Yeah it sounds like a very positive program for people looking for a solution that is obviously non-drug based. Now I know a lot of what we talked about today is in the great book that you wrote, can you tell us about your book?

I wrote the book “Think Away Your Pain” sometimes your brain is the solution to your pain to give people an idea of kind of a combined the traditional Sarno methods that he discussed in his four excellent books. But to try and update it a little bit. To try to make it very user friendly, to try to focus in a little more on treatment than some of his books did which focused a lot on theory. And to also include some of the scientific research by the aforementioned Dr. Carrion and others who are not specifically testing my diagnosis of TMS but who are finding things out about the brain, the nervous system, emotions, chronic pain that I think help corroborate the insights of Dr. Sarno, which now go back 35 or more years to the beginning of his work. He’s retired at this point.

And so my book “Think Away Your Pain” is available through a variety of channels, the usual: Amazon, Kindle, iTunes, etc. I also wrote the “MindBody Workbook” which is a journaling book, it’s a 30 day journal where people can write about feelings and things and it’s good for any kind of stress release. And insight and understanding and detention in pain and recently came out with an app called “MindBody Journal”. It’s an app on the iTunes store, iPhone, iPad, where people can write about their feelings on their phone if they wish. Everybody loves electronics these days.

That’s awesome. So this has been a great lecture, id recommend everyone check out your book. I know you have it there somewhere it’s called “Think Away Your Pain”, correct?

That’s it, “Think Away Your Pain”.

“Think Away Your Pain” and if someone wants to contact you or learn more about you, how can the find you?

My website mindbodymedicine.com, I was one of the early, got that open early, so it’s a, no hyphens or apostrophe, it’s mindbodymedicine.com. It’s informative in this area and schechtermd.com also tells about my practice, S-C-H-E-C-H-T-E-R-M-D.com but mindbodymedicine.com is probably of interest for people who are interested in the MindBody chronic pain area.

Excellent, so I want to thank Dr. Schechter for being on the “Healing Pain Podcast” please check out his book, it’s called “Think Away Your Pain” and stay connected at www.drjoetatta.com for the podcasts, the “Healing Pain Podcasts” and we will see you next week.

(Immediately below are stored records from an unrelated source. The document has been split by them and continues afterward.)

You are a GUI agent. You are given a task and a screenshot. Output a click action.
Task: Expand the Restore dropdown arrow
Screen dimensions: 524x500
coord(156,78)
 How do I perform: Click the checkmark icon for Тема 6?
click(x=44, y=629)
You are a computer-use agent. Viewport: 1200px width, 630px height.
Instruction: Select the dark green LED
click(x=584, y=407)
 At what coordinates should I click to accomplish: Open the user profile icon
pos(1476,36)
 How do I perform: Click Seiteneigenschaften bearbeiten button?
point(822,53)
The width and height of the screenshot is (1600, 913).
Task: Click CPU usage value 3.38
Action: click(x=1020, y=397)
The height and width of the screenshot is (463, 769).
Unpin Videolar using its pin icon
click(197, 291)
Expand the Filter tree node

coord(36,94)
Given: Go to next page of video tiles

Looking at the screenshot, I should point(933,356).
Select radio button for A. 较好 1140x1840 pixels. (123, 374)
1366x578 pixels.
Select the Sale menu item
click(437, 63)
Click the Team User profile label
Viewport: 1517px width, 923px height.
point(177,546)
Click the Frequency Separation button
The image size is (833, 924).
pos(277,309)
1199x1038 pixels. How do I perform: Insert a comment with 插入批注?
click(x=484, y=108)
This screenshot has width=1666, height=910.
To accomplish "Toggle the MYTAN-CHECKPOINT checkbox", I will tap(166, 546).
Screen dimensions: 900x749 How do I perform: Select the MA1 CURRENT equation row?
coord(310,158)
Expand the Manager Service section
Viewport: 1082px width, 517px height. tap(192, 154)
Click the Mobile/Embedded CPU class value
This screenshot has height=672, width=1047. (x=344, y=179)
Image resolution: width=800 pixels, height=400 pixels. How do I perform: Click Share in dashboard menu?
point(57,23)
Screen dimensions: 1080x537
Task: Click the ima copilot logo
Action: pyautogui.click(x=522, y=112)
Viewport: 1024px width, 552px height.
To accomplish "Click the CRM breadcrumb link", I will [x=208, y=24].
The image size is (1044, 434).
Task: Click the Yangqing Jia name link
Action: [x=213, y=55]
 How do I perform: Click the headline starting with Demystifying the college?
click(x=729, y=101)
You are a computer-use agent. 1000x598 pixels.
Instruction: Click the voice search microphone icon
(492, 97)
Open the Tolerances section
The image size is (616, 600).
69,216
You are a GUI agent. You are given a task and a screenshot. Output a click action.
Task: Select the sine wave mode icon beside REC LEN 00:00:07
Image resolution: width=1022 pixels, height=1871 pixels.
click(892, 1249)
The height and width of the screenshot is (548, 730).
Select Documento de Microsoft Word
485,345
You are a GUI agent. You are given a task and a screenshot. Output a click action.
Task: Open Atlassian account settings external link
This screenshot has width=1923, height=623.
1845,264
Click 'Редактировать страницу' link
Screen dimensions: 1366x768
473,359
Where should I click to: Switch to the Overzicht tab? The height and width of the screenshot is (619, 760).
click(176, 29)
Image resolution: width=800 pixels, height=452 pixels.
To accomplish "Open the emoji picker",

About Dr. David Schechter, MD

Dr. Schechter attended medical school at New York University and fortuitously met Rehabilitation Professor Dr. John E. Sarno while seeking relief from a nagging knee problem. He achieved a rapid recovery after learning about Tension Myositis Syndrome (TMS), a diagnosis that emphasizes the role of tension in causing and perpetuating many painful ailments.

The following summer, under the auspices of Dr. John Sarno, he telephoned 177 former TMS patients of Dr. Sarno. The results confirmed his personal experience with this diagnosis and treatment approach and demonstrated a success rate above 75% in back pain patients. Dr. Schechter has served on the faculty of the USC School of Medicine since 1990. His last academic appointment was as an Associate Professor. His focus now is on clinical practice on the Westside of Los Angeles emphasizing mindbody approaches, sports medicine, and the treatment of injuries and back pain. A growing proportion of his patients are seeking out his expertise in the treatment of Tension Myositis Syndrome and related mind-body disorders.